Justices TODD and McCAFFERY join this opinion.
. As noted by the Majority in this case and in Summerlin, the Supreme Court had previously categorized the second half of this current explanation of a substantive rule as part of the Teague test for the limited number of procedural rules that apply retroactively. Id. at 352, n. 4, 124 S.Ct. 2519.
. I agree with the Majority that Miller does not fit into the Teague exception for a "watershed” rule of criminal procedure because that category is limited to rules "implicating the fundamental fairness and accuracy of the criminal proceeding.” Summerlin, 542 U.S. at 355, 124 S.Ct. 2519. The Supreme Court has additionally noted that "[t]o fall within this exception, a new rule must meet two requirements: Infringement of the rule must seriously diminish the likelihood of obtaining an accurate conviction, and the rule must alter our understanding of the bedrock procedural elements essential to the fairness of a proceeding.” Tyler v. Cain, 533 U.S. 656, 665, 121 S.Ct. 2478, 150 L.Ed.2d 632 (2001) (internal quotation marks and emphasis omitted). The holding in Miller has no relation to the accuracy of a juvenile defendant’s convictions.

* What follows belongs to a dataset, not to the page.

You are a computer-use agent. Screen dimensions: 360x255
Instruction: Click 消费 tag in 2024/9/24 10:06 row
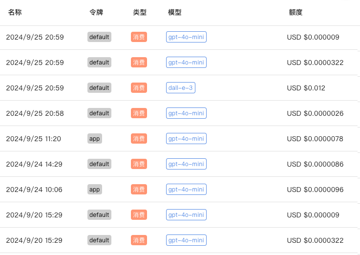click(139, 190)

. The Court of Appeals for the Third Circuit recently entered a brief order finding that petitioners before that court had made a pri-ma facie showing that Miller was retroactive for purposes of the court’s grant of authorization to file second or successive habeas corpus petitions, which require a showing that the asserted claim relies upon "a new rule of constitutional law, made retroactive to cases on collateral review by the Supreme Court, that was previously unavailable.” 28 U.S.C. § 2255(h)(2). The court, however, emphasized that the determination was tentative. In re Pendleton, 732 F.3d 280, 2013 WL 5486170 (3d Cir.2013).

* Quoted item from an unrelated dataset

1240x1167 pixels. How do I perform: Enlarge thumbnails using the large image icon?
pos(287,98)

. While I recognize that the prosecution may not have raised a Teague retroactivity argument before the United States Supreme Court in regard to Jackson, the state, upon remand, conceded retroactivity, as noted by the Majority. Maj. Op. at 6 n. 10. Additionally, the Arkansas Supreme Court agreed with the state that Jackson was "entitled to the benefit of the United State[s] Supreme Court's opinion in his own case.” Jackson v. Norris, — S.W.3d -, -, 2013 WL 1773087, *4 (Ark.2013)

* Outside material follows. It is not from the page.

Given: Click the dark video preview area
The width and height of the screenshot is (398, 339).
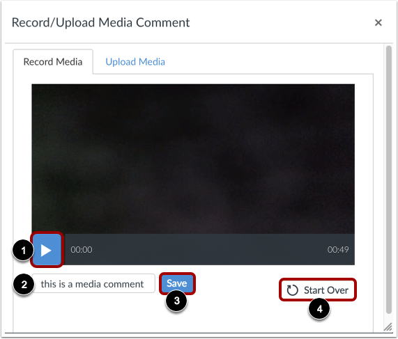Looking at the screenshot, I should point(193,159).
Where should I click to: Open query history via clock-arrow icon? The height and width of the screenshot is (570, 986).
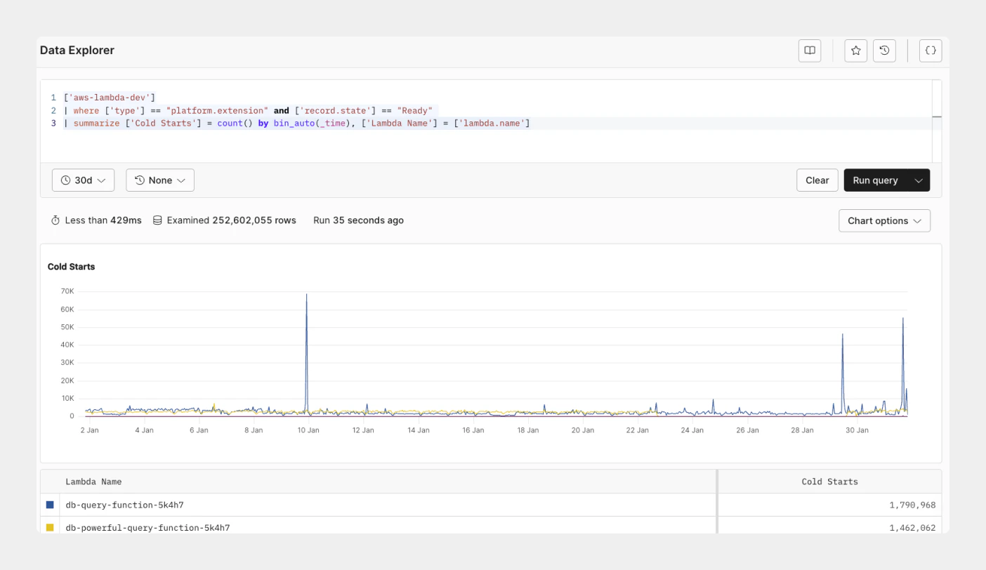(884, 51)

In his concurring opinion, the Chief Justice correctly observes that the High Court did not overtly hold that Miller should apply retroactively. Had the Court so held, this case indisputably would have fallen within the PCRA's timeliness exception allowing for the filing of a petition when "the right asserted is a constitutional right that was recognized by the Supreme Court of the United States or the Supreme Court of Pennsylvania after the time period provided in this section and has been held by that court to apply retroactively.” 42 Pa.C.S. § 9545(b)(l)(iii). The Chief Justice applies this section to forbid relief via the PCRA, because the Supreme Court did not speak specifically to the retroactivity question. Concurring Opinion at 12-13 (Castille, C.J.). I, however, conclude that Section 9545(b)(l)(iii) can be read more broadly to apply to the situation at bar, where, as I view the case, the United States Supreme Court granted relief, de facto allowing for the new constitutional rule to be applied retroactively to Jackson on collateral review, even though the Court did not address retroactivity in the text of the opinion. See Ragland, 836 N.W.2d at 116 ("There would have been no reason for the Court to direct such an outcome if it did not view the Miller rule as applying retroactively to cases on collateral review.”).
. Additionally, while I disagree with the concurrence’s conclusion on Miller's retroactivity, I concur with its call for an argument framed in terms of the Pennsylvania Constitution or for legislative action to correct the current inequality, in the absence of retroactive application of Miller by this Court.